-- Start PROVIDED PASSAGE --
# No Box For Light Fixture



## chicken steve (Mar 22, 2011)

314.27 A , for starters....

~CS~


----------



## The_kid (Nov 4, 2014)

No box at all? Connection in the fixture? Connection in the wall...? 

It's hack!!!!

And It just so happens I hung a fixture last week on a side job without a box. 

But hey, at least I admit it's wrong :laughing:


----------



## chicken steve (Mar 22, 2011)

tell 'im kid....:thumbup:~CS~:no:


----------



## The_kid (Nov 4, 2014)

chicken steve said:


> tell 'im kid....:thumbup:~CS~:no:



Taking time to Install a box cuts into my profit!!

But how does 314.27 (A) prevent this? Simply because it doesn't state you can do it?


----------



## chicken steve (Mar 22, 2011)

Well thats juxtaposed to doing it wrong revs up your liability kid...:whistling2:~CS~


----------



## The_kid (Nov 4, 2014)
-- End PROVIDED PASSAGE --
-- Start DATA EXTRACT --
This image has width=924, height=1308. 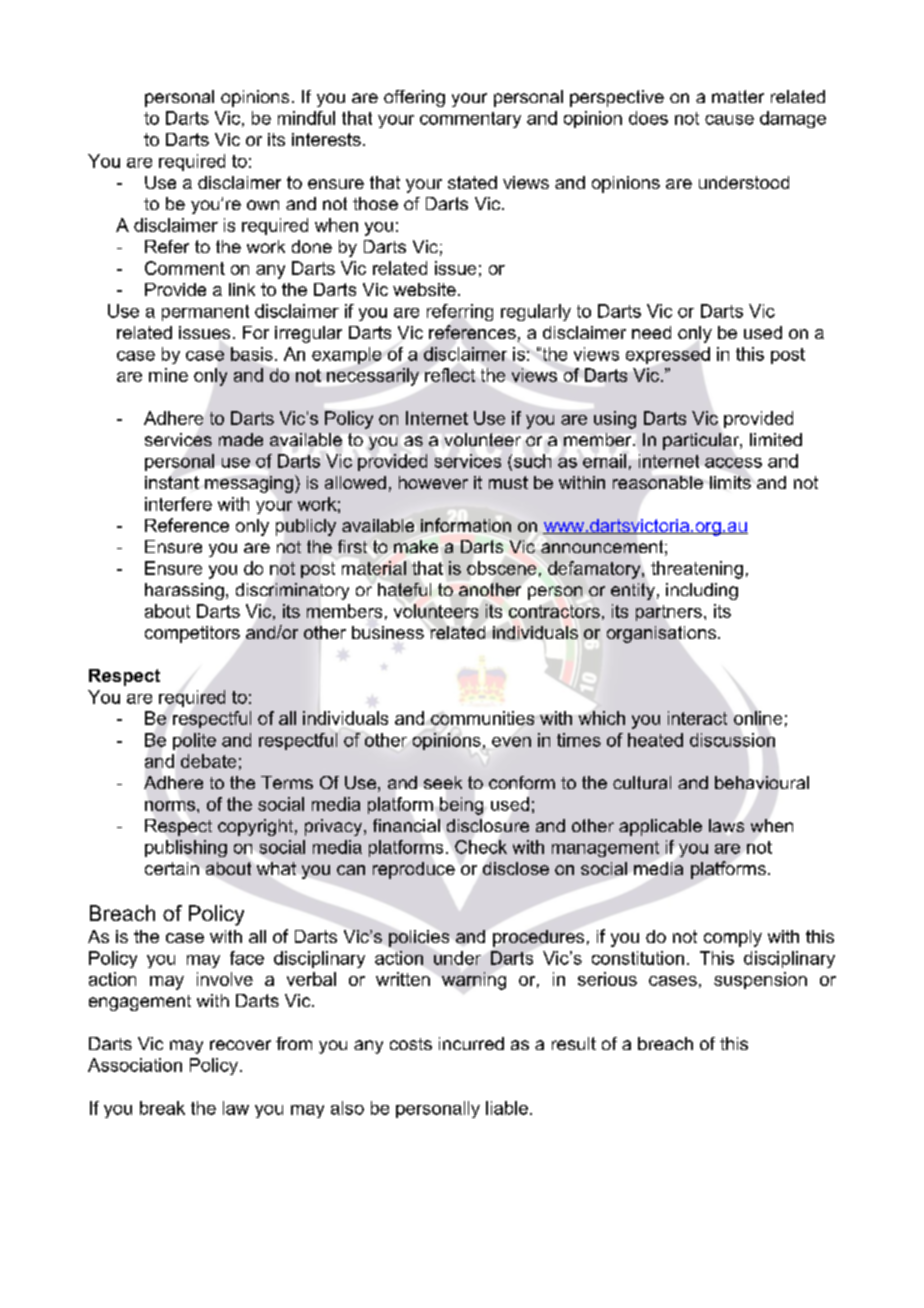 What do you see at coordinates (414, 98) in the image?
I see `offering` at bounding box center [414, 98].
-- End DATA EXTRACT --
**DO THIS**
Reproduce the passage of the light-fixture thread that begins at the words "No box at all?" and stops after "without a box.", switching "side job" to "weekend job".

**THE REPLY**
No box at all? Connection in the fixture? Connection in the wall...? 

It's hack!!!!

And It just so happens I hung a fixture last week on a weekend job without a box.